# START OF RECORDS FOR THIS TASK
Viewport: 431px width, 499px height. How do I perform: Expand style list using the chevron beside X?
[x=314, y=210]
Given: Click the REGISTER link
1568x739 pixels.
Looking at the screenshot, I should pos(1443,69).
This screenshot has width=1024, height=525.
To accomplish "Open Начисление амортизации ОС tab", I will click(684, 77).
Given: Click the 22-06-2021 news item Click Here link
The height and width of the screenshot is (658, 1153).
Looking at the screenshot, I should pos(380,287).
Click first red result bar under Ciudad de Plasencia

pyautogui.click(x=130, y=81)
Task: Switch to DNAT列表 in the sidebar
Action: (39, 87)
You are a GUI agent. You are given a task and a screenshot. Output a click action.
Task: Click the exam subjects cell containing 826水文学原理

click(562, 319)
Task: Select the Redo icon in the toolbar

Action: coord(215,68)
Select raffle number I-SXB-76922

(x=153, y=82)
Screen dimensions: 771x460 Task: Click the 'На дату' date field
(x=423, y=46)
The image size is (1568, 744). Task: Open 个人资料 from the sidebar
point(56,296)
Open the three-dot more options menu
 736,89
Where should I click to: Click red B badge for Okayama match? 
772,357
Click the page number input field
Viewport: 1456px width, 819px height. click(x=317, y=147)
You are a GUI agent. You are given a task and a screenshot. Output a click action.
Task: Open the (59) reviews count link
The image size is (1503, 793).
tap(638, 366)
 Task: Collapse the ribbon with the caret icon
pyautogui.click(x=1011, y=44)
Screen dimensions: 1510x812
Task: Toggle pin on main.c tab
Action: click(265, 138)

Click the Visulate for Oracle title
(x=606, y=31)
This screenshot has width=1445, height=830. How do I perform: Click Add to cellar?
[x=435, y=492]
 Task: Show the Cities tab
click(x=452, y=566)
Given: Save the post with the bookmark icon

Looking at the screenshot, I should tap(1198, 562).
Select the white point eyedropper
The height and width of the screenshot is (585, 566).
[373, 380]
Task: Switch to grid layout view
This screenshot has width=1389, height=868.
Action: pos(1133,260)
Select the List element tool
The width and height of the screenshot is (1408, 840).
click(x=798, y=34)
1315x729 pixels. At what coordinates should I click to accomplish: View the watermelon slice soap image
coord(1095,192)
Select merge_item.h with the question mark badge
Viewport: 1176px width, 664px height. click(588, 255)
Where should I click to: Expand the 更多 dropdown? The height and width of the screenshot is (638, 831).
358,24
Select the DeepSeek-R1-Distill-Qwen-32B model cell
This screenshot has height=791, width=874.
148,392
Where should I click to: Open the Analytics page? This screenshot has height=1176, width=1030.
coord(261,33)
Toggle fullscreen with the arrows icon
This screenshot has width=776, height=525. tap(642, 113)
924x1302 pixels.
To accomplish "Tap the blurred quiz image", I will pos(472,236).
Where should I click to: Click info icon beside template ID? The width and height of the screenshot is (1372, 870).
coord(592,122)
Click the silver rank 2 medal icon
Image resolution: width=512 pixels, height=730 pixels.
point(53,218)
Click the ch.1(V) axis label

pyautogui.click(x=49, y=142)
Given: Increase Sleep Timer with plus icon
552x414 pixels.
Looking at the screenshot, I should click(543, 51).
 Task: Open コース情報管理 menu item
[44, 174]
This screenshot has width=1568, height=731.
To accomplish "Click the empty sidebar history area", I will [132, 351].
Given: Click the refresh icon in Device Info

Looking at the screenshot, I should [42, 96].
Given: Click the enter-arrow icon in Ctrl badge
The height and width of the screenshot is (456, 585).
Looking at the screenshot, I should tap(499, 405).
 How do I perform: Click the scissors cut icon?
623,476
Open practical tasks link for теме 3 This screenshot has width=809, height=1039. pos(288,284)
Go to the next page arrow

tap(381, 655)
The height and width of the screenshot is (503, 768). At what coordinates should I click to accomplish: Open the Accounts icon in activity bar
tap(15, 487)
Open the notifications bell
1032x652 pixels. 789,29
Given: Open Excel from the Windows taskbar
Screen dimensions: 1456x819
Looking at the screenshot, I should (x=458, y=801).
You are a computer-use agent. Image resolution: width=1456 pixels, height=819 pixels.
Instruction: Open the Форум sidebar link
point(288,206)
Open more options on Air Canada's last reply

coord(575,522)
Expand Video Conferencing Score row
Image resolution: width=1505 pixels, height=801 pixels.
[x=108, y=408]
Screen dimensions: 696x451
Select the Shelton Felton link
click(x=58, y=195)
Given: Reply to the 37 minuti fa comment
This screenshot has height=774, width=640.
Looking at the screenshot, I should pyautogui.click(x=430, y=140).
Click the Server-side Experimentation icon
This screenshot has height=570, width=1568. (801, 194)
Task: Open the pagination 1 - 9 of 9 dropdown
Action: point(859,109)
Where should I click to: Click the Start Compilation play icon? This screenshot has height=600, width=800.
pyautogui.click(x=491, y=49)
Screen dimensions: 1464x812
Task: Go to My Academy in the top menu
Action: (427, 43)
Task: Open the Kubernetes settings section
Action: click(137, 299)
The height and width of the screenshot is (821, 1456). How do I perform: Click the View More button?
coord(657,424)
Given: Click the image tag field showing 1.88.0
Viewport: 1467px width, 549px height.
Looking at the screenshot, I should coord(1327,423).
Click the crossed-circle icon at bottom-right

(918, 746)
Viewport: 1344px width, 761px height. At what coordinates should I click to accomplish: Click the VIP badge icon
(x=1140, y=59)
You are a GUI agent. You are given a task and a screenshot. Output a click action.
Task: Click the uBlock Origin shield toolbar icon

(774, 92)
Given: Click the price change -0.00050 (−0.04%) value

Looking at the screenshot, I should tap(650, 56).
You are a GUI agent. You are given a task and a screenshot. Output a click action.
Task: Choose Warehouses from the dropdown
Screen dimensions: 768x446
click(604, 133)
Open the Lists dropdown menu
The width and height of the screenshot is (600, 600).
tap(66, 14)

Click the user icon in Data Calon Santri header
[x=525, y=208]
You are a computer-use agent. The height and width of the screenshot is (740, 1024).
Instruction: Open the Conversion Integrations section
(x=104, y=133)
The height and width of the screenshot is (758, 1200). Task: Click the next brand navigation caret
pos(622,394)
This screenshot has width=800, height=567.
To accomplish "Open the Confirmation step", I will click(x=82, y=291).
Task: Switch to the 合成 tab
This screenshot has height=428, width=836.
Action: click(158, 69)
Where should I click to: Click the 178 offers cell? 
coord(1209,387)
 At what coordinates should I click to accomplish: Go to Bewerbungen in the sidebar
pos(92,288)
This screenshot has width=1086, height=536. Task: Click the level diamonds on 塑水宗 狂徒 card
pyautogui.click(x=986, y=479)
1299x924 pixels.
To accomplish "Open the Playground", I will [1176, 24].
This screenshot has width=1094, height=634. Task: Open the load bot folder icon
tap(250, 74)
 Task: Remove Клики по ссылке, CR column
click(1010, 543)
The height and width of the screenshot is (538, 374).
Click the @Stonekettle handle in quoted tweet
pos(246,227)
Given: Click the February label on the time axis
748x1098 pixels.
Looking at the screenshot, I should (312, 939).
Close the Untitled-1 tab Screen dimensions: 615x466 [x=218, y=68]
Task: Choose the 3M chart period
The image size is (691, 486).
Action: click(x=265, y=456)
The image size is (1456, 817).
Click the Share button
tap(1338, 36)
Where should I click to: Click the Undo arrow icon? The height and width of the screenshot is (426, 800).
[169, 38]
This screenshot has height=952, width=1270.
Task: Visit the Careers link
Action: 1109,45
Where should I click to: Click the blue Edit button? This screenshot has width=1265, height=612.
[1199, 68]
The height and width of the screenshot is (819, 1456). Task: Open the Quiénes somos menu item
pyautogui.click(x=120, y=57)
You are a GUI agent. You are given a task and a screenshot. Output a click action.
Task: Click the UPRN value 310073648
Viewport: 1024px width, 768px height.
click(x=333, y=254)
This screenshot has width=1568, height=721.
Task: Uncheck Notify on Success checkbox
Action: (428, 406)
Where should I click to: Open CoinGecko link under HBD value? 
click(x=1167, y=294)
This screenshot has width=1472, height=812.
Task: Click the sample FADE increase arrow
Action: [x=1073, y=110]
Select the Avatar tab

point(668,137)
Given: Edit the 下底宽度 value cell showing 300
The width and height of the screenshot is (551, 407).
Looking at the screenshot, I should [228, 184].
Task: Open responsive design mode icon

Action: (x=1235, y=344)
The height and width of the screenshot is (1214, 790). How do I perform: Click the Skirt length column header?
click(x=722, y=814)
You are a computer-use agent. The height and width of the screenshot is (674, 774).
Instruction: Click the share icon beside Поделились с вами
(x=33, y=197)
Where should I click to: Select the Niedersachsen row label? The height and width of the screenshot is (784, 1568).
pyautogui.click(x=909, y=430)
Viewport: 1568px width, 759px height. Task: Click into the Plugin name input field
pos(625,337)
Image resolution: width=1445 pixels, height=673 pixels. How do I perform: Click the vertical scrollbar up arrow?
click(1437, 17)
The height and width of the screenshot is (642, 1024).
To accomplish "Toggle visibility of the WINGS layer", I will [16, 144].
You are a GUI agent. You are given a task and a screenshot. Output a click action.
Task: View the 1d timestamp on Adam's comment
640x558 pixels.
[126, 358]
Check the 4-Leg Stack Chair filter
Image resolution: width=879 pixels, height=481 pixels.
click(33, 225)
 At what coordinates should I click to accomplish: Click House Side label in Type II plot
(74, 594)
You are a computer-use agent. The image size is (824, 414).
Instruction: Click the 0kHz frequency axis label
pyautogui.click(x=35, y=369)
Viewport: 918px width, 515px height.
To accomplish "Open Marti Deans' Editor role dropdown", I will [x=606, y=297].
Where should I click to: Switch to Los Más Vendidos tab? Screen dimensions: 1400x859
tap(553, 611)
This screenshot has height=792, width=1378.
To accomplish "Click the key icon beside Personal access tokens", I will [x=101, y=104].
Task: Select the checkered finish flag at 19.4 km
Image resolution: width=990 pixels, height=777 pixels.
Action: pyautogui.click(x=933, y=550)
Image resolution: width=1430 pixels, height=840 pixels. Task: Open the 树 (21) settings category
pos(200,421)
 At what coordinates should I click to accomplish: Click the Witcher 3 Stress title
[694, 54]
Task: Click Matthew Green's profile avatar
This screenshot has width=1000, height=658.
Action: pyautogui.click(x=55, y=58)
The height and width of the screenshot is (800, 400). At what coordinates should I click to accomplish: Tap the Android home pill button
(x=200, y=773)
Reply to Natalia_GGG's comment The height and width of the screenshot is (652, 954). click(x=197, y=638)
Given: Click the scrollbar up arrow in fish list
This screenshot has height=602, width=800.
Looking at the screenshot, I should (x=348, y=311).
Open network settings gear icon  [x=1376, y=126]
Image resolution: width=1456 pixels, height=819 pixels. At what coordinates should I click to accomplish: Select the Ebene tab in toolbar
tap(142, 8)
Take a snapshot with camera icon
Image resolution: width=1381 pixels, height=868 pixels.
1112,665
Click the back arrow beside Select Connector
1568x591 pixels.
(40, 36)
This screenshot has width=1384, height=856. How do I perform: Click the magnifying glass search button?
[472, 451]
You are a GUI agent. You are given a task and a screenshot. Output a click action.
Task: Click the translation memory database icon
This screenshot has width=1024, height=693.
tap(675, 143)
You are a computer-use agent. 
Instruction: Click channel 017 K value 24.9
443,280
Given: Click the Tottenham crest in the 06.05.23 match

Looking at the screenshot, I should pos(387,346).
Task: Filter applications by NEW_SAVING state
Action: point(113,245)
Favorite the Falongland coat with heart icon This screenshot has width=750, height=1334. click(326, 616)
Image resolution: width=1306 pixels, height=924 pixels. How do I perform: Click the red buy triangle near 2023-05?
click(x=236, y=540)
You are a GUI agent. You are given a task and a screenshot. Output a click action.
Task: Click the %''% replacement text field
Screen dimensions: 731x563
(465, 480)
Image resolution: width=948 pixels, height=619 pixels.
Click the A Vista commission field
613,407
# END OF RECORDS FOR THIS TASK
JOB
Please copy out, word for word, the part of the records above that runs from their start through the line containing "will click(684, 77).", including both ends.

EXPECTED OUTPUT
Viewport: 431px width, 499px height. How do I perform: Expand style list using the chevron beside X?
[x=314, y=210]
Given: Click the REGISTER link
1568x739 pixels.
Looking at the screenshot, I should pos(1443,69).
This screenshot has width=1024, height=525.
To accomplish "Open Начисление амортизации ОС tab", I will click(684, 77).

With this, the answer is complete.